## Task directions
Where a line of the records contains the word "agent", show that line.

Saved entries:
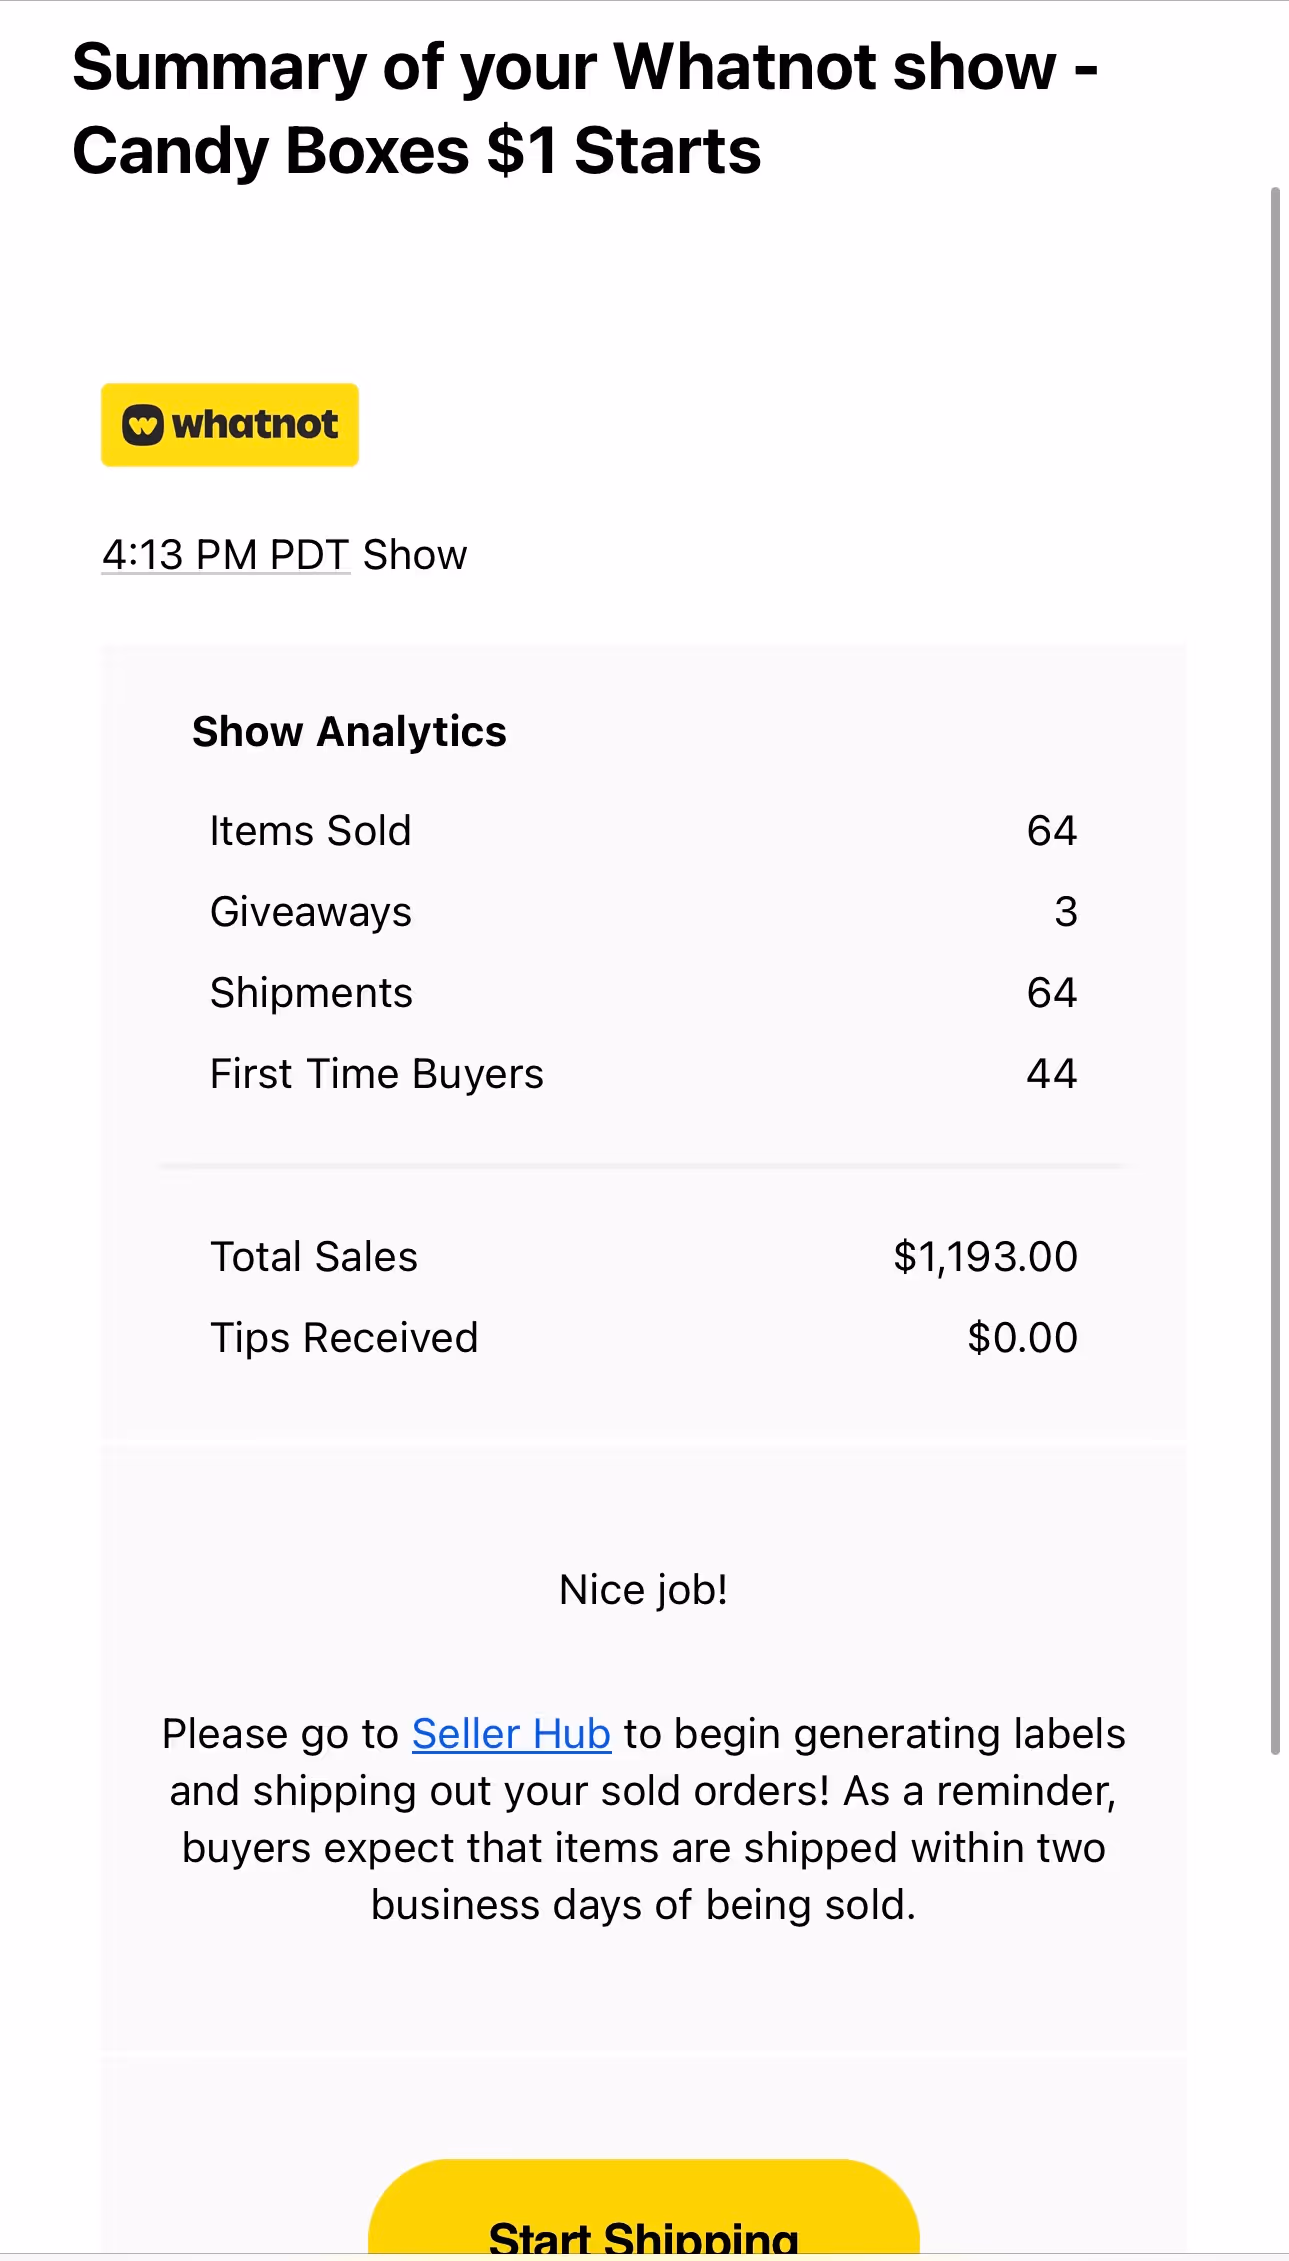Click the Shipments label
Image resolution: width=1289 pixels, height=2261 pixels.
[x=311, y=993]
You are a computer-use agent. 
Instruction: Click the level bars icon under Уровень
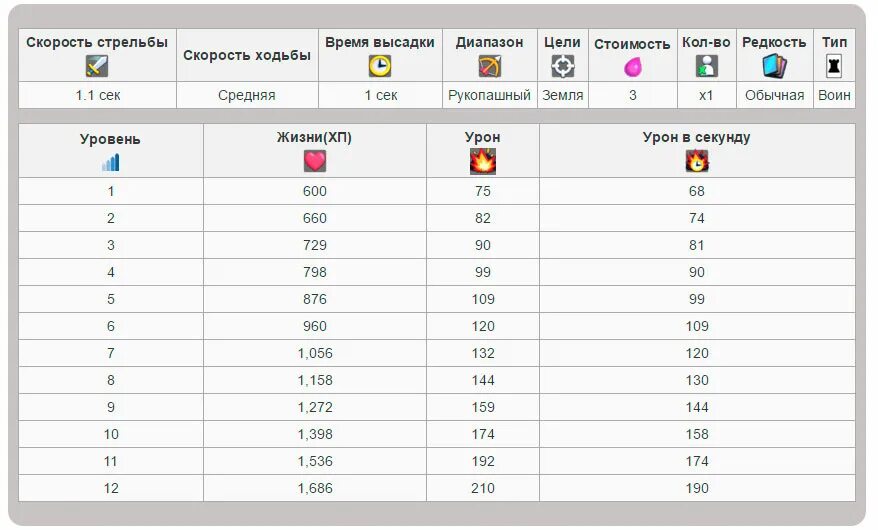(110, 162)
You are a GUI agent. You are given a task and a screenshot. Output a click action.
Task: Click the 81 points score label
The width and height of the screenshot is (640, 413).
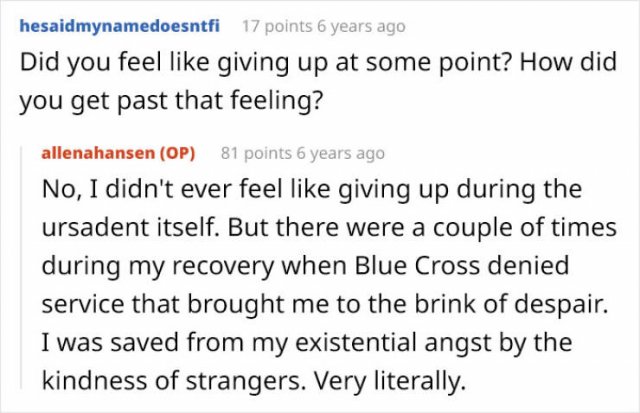click(x=256, y=153)
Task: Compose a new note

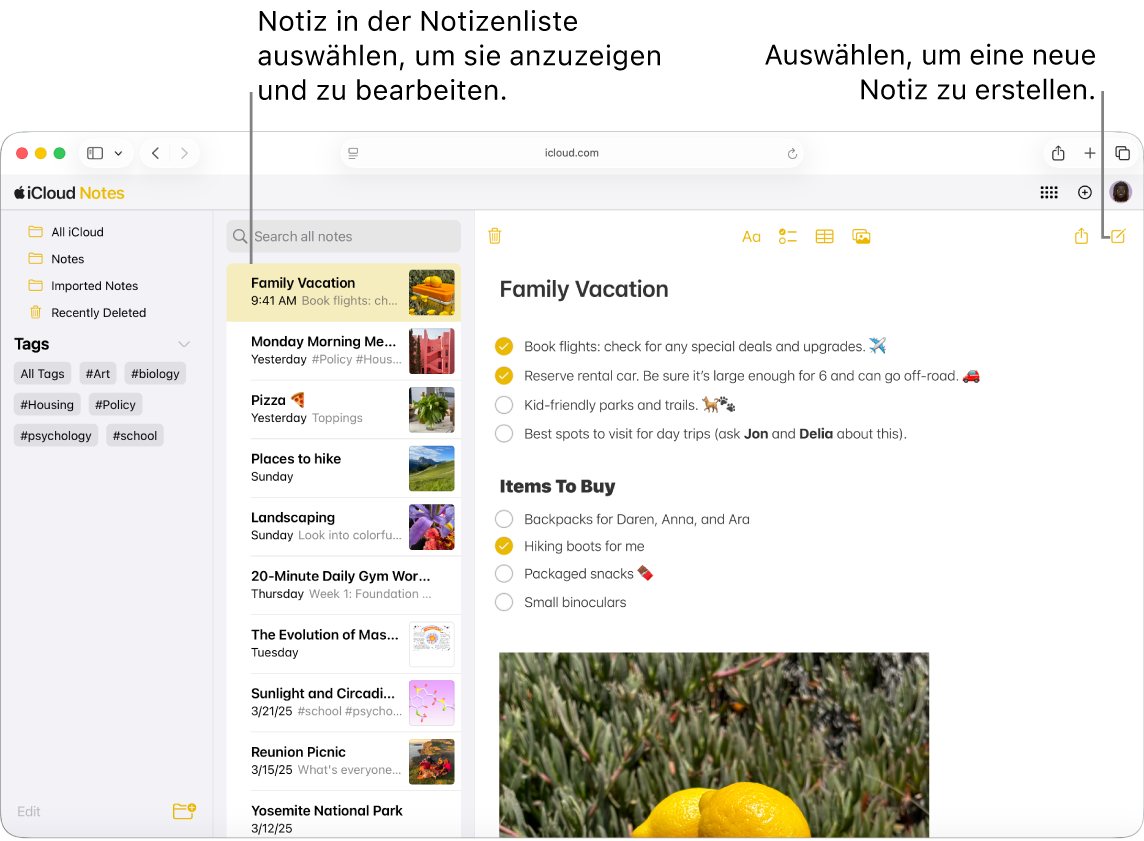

## Answer below
You are a computer-use agent. 
You are a GUI agent. You are given a task and a screenshot. Output a click action.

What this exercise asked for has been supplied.